* DIRECTIONS *
In the listing below, locate the line that contains "Contact Us (440, 180)" and the line that contains "[Maxi Perleplade Pige] (385, 1179)". Restate word for word those two lines and every line between them, and nothing else.
*** SOURCE INFORMATION ***
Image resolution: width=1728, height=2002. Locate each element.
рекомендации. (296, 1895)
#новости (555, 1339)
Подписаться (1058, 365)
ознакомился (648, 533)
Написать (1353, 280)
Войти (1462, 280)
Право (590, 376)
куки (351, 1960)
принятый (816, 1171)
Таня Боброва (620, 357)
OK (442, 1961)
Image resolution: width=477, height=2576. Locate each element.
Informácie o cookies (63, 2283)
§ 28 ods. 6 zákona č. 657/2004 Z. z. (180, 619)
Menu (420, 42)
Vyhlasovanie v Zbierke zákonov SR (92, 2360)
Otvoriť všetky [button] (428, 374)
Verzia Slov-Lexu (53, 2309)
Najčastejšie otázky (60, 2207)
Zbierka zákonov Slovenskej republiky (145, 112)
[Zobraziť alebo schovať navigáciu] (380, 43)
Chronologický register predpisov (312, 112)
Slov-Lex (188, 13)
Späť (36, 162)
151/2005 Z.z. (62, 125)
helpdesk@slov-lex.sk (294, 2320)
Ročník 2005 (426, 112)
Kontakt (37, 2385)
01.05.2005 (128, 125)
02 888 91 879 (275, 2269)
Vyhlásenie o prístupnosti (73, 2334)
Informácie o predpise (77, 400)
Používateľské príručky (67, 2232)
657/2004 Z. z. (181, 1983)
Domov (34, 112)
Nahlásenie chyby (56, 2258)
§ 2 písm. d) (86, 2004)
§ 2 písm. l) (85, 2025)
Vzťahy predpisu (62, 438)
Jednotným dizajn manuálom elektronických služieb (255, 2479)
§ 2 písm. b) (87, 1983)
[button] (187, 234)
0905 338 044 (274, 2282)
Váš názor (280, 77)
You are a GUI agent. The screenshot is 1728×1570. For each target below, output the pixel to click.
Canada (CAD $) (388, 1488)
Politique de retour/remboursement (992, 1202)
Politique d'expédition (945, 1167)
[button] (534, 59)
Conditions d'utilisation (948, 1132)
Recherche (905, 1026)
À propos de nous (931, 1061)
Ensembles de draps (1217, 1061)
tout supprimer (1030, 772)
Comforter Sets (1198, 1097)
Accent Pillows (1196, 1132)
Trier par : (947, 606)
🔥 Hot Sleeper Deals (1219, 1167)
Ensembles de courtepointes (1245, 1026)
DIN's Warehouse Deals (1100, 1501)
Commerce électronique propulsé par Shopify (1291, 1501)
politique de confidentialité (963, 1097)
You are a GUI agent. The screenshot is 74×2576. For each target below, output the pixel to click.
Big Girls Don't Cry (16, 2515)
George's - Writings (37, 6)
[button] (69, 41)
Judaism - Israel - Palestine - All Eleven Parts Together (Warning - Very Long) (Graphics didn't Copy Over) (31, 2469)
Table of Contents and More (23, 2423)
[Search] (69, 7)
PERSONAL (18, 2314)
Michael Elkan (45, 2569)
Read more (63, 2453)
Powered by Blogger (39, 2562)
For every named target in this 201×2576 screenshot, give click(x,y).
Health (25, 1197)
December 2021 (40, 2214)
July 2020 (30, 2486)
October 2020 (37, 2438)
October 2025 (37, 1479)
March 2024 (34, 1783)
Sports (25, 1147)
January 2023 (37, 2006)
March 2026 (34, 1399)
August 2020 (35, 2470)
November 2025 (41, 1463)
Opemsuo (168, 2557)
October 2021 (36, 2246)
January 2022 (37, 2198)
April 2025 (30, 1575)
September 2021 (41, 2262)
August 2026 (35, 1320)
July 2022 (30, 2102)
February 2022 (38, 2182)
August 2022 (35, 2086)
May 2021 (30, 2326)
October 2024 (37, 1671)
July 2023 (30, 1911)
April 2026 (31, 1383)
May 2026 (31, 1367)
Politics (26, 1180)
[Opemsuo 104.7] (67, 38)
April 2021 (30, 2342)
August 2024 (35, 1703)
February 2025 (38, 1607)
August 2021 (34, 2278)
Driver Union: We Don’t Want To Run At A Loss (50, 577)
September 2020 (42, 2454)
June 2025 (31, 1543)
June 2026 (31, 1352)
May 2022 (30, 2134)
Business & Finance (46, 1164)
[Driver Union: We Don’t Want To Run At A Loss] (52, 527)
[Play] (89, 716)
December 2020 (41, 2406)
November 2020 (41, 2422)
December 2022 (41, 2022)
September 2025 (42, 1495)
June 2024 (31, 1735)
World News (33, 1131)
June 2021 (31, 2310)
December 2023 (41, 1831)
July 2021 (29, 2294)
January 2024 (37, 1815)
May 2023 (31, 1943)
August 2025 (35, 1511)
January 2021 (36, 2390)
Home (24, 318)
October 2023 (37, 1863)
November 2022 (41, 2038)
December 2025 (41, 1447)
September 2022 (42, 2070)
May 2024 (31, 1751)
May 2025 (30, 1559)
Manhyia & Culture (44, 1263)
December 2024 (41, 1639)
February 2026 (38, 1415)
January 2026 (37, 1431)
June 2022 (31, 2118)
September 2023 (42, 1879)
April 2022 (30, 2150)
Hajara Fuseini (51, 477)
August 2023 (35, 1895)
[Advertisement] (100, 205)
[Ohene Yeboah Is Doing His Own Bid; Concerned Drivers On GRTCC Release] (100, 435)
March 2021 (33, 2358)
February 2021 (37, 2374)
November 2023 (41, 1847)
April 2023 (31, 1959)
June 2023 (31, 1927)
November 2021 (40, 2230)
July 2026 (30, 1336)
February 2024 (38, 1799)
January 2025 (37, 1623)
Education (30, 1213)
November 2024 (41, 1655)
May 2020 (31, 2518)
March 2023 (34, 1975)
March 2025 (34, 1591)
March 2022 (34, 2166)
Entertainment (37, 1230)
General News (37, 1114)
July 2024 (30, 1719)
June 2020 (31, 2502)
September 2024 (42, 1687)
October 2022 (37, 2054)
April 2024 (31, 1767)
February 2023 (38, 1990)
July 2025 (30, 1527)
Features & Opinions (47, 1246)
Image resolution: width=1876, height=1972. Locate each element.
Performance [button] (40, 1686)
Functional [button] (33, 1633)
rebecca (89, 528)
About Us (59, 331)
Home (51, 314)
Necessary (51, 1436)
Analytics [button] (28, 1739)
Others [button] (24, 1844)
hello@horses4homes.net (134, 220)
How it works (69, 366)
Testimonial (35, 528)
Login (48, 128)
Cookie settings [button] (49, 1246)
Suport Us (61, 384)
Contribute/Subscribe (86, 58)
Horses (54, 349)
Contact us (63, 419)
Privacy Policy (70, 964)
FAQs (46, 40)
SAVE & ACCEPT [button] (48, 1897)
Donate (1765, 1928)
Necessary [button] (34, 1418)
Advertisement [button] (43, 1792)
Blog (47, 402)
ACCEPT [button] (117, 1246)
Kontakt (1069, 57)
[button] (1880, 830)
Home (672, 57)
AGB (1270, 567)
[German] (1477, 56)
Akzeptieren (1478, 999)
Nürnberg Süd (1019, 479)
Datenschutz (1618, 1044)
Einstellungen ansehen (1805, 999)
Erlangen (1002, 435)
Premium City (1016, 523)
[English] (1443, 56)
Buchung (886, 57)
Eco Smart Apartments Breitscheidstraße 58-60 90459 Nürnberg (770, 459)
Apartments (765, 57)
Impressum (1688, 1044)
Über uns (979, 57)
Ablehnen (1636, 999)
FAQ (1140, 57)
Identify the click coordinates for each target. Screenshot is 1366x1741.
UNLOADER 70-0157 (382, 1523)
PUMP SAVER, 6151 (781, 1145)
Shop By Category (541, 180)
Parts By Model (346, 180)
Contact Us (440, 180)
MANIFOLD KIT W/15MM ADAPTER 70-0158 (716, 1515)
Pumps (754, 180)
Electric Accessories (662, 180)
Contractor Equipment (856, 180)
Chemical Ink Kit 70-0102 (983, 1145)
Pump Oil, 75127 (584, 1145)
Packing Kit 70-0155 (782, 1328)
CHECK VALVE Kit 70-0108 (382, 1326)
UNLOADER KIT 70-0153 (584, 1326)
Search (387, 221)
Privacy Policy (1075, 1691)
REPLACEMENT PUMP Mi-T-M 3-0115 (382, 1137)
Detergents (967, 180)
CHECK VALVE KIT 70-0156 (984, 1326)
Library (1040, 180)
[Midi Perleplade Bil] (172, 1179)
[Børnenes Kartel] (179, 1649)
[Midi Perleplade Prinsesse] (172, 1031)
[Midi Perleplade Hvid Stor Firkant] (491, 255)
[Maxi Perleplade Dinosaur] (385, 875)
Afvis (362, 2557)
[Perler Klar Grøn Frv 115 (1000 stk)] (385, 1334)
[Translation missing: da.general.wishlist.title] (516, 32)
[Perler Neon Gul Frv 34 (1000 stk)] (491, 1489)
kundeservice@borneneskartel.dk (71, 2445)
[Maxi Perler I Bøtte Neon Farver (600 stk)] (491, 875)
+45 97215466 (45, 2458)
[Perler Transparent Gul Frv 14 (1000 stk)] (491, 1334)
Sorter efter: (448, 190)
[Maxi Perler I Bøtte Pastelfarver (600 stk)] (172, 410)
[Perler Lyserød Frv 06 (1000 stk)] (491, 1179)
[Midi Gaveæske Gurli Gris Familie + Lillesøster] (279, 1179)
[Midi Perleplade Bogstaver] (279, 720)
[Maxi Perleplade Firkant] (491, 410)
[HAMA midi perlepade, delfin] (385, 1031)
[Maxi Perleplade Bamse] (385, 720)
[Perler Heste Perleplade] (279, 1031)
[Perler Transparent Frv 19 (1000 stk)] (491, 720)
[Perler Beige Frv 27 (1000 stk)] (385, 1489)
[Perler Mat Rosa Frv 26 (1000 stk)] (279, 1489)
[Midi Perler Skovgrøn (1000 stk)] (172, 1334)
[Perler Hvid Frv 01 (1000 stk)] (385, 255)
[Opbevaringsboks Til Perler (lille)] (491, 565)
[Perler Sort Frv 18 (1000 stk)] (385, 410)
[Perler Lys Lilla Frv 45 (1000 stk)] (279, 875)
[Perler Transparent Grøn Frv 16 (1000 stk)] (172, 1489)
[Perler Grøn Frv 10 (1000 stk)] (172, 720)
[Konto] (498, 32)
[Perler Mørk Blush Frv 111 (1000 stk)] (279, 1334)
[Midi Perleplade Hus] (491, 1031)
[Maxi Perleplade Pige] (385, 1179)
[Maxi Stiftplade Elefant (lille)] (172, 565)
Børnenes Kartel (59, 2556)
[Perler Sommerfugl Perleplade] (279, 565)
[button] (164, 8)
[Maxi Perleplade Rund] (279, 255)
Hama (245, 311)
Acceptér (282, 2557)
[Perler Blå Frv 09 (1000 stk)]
*** End of SOURCE INFORMATION ***
* FINAL ANSWER *
Contact Us (440, 180)
MANIFOLD KIT W/15MM ADAPTER 70-0158 (716, 1515)
Pumps (754, 180)
Electric Accessories (662, 180)
Contractor Equipment (856, 180)
Chemical Ink Kit 70-0102 (983, 1145)
Pump Oil, 75127 (584, 1145)
Packing Kit 70-0155 (782, 1328)
CHECK VALVE Kit 70-0108 (382, 1326)
UNLOADER KIT 70-0153 (584, 1326)
Search (387, 221)
Privacy Policy (1075, 1691)
REPLACEMENT PUMP Mi-T-M 3-0115 (382, 1137)
Detergents (967, 180)
CHECK VALVE KIT 70-0156 (984, 1326)
Library (1040, 180)
[Midi Perleplade Bil] (172, 1179)
[Børnenes Kartel] (179, 1649)
[Midi Perleplade Prinsesse] (172, 1031)
[Midi Perleplade Hvid Stor Firkant] (491, 255)
[Maxi Perleplade Dinosaur] (385, 875)
Afvis (362, 2557)
[Perler Klar Grøn Frv 115 (1000 stk)] (385, 1334)
[Translation missing: da.general.wishlist.title] (516, 32)
[Perler Neon Gul Frv 34 (1000 stk)] (491, 1489)
kundeservice@borneneskartel.dk (71, 2445)
[Maxi Perler I Bøtte Neon Farver (600 stk)] (491, 875)
+45 97215466 (45, 2458)
[Perler Transparent Gul Frv 14 (1000 stk)] (491, 1334)
Sorter efter: (448, 190)
[Maxi Perler I Bøtte Pastelfarver (600 stk)] (172, 410)
[Perler Lyserød Frv 06 (1000 stk)] (491, 1179)
[Midi Gaveæske Gurli Gris Familie + Lillesøster] (279, 1179)
[Midi Perleplade Bogstaver] (279, 720)
[Maxi Perleplade Firkant] (491, 410)
[HAMA midi perlepade, delfin] (385, 1031)
[Maxi Perleplade Bamse] (385, 720)
[Perler Heste Perleplade] (279, 1031)
[Perler Transparent Frv 19 (1000 stk)] (491, 720)
[Perler Beige Frv 27 (1000 stk)] (385, 1489)
[Perler Mat Rosa Frv 26 (1000 stk)] (279, 1489)
[Midi Perler Skovgrøn (1000 stk)] (172, 1334)
[Perler Hvid Frv 01 (1000 stk)] (385, 255)
[Opbevaringsboks Til Perler (lille)] (491, 565)
[Perler Sort Frv 18 (1000 stk)] (385, 410)
[Perler Lys Lilla Frv 45 (1000 stk)] (279, 875)
[Perler Transparent Grøn Frv 16 (1000 stk)] (172, 1489)
[Perler Grøn Frv 10 (1000 stk)] (172, 720)
[Konto] (498, 32)
[Perler Mørk Blush Frv 111 (1000 stk)] (279, 1334)
[Midi Perleplade Hus] (491, 1031)
[Maxi Perleplade Pige] (385, 1179)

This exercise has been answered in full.